_EXERCISE_: Give back all of the data exactly.

┌────────

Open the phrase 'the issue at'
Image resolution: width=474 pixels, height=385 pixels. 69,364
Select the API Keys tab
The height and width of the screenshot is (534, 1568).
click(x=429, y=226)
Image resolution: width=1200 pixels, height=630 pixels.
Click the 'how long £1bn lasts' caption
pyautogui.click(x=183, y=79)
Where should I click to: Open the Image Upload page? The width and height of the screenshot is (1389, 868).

└────────

_RESULT FOR THIS TASK_:
Open the phrase 'the issue at'
Image resolution: width=474 pixels, height=385 pixels. 69,364
Select the API Keys tab
The height and width of the screenshot is (534, 1568).
click(x=429, y=226)
Image resolution: width=1200 pixels, height=630 pixels.
Click the 'how long £1bn lasts' caption
pyautogui.click(x=183, y=79)
Where should I click to: Open the Image Upload page? The width and height of the screenshot is (1389, 868).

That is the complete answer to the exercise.